* **TASK DIRECTIONS**
Only one span of the listing below should come back. It runs from the line with "This screenshot has width=785, height=532." through the line with "Click the Next button", and each of its lines must be reproduced exactly.

* **PROVIDED DATA**

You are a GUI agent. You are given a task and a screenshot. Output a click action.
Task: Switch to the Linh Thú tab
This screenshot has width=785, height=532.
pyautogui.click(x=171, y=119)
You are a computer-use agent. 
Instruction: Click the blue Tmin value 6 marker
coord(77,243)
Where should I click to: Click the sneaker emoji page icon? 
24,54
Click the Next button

...

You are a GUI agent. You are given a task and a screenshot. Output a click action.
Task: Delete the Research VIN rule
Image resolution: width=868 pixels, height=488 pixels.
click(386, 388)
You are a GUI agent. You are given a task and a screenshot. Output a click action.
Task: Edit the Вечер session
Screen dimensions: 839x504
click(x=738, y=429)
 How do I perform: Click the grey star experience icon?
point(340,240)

==

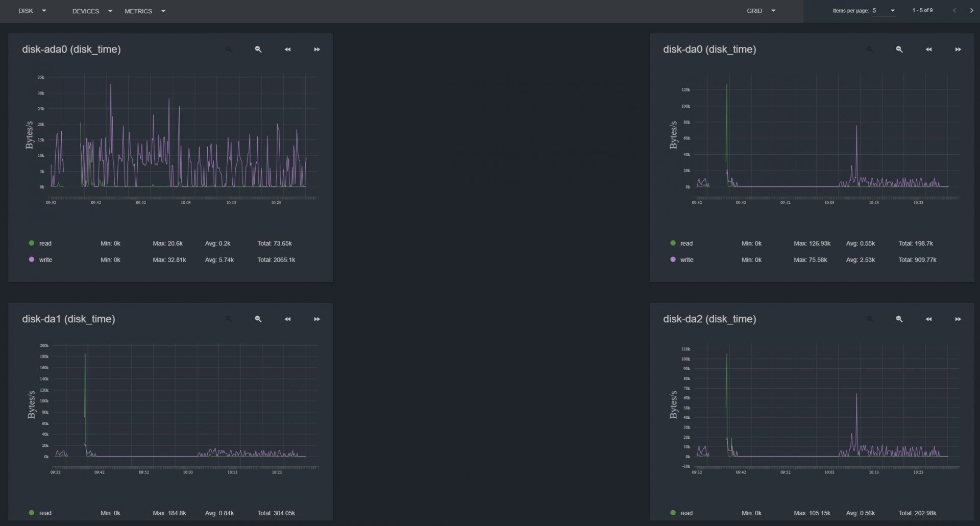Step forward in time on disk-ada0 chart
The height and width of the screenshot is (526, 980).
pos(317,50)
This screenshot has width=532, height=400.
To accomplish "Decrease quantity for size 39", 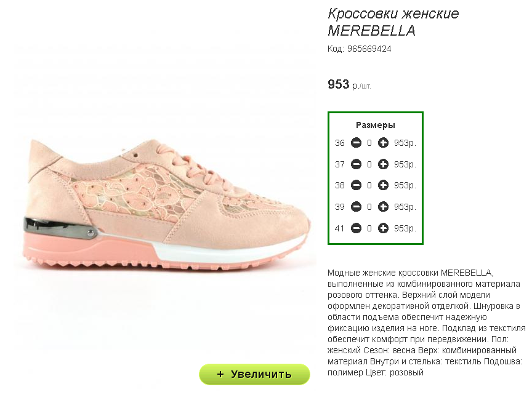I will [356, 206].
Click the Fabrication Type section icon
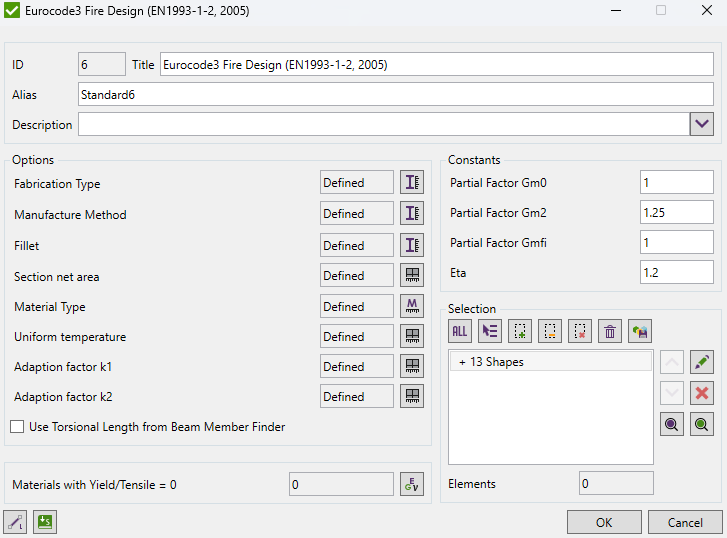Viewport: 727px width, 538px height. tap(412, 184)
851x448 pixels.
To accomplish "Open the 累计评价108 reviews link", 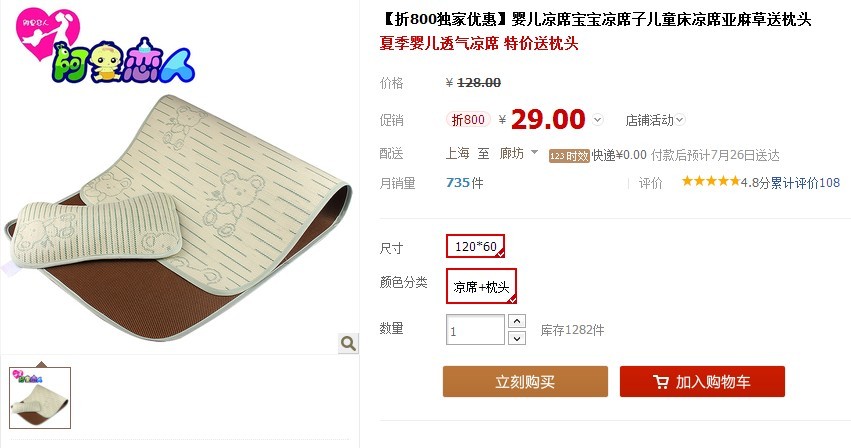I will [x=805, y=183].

* **SOLVED PROBLEM**
This screenshot has width=785, height=532.
pyautogui.click(x=171, y=119)
You are a computer-use agent. 
Instruction: Click the blue Tmin value 6 marker
coord(77,243)
Where should I click to: Click the sneaker emoji page icon? 
24,54
Click the Next button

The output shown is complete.